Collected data

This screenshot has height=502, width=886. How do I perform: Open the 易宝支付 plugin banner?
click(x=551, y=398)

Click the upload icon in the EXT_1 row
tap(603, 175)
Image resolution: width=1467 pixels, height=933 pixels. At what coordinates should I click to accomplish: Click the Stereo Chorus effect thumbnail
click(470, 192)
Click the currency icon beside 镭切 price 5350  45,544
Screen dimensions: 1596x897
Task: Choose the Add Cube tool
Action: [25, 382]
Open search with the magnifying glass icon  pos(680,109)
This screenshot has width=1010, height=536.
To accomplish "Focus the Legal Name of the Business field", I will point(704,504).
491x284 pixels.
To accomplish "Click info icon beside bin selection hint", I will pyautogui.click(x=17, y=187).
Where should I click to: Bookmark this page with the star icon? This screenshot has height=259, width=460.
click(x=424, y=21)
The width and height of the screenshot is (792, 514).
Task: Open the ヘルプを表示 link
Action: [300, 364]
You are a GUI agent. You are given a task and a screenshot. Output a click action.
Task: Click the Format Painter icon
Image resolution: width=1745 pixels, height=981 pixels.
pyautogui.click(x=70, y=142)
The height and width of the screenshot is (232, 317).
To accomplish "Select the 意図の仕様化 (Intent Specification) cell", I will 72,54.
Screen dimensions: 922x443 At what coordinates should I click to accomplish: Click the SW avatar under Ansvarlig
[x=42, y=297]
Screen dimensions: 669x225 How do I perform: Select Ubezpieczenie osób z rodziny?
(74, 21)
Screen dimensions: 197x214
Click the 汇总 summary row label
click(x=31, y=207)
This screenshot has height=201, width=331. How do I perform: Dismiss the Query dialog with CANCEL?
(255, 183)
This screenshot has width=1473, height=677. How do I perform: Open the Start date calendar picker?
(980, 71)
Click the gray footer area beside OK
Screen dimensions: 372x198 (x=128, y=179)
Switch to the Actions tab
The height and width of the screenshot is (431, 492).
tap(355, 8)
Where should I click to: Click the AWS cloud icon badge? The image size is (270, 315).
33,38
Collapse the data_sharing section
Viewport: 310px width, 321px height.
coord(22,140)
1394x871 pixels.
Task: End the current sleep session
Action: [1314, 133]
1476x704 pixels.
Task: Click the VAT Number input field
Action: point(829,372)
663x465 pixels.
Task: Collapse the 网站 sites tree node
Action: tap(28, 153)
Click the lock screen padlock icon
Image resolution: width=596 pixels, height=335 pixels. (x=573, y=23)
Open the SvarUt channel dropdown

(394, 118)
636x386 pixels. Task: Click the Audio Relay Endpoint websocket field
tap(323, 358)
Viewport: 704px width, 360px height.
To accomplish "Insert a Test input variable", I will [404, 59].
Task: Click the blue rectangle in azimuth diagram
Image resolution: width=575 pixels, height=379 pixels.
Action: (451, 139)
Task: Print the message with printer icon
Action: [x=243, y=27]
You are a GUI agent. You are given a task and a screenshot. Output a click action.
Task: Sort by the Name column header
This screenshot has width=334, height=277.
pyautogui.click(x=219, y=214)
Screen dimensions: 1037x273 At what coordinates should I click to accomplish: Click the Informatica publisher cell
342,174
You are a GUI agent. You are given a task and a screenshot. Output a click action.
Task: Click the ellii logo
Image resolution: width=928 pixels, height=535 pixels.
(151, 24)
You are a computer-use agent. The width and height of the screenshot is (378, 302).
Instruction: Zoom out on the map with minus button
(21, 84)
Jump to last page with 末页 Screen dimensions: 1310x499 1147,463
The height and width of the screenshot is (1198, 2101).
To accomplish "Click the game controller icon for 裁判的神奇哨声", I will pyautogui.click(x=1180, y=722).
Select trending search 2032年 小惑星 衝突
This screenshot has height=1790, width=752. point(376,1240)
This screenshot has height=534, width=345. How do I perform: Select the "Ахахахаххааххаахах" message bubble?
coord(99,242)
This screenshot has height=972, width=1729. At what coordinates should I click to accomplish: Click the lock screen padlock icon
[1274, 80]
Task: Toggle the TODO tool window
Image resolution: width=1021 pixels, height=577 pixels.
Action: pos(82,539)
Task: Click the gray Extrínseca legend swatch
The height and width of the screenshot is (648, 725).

--- WHAT YOU NEED TO DO ---
Format the part of the rows that opens with the line containing "Click the currency" and closes with the line containing "will pyautogui.click(x=17, y=187)." as a JSON list of strings, one string per line, skipping any blank lines.

--- RESPONSE BELOW ---
[
  "Click the currency icon beside 镭切 price 5350  45,544",
  "Screen dimensions: 1596x897",
  "Task: Choose the Add Cube tool",
  "Action: [25, 382]",
  "Open search with the magnifying glass icon  pos(680,109)",
  "This screenshot has width=1010, height=536.",
  "To accomplish \"Focus the Legal Name of the Business field\", I will point(704,504).",
  "491x284 pixels.",
  "To accomplish \"Click info icon beside bin selection hint\", I will pyautogui.click(x=17, y=187)."
]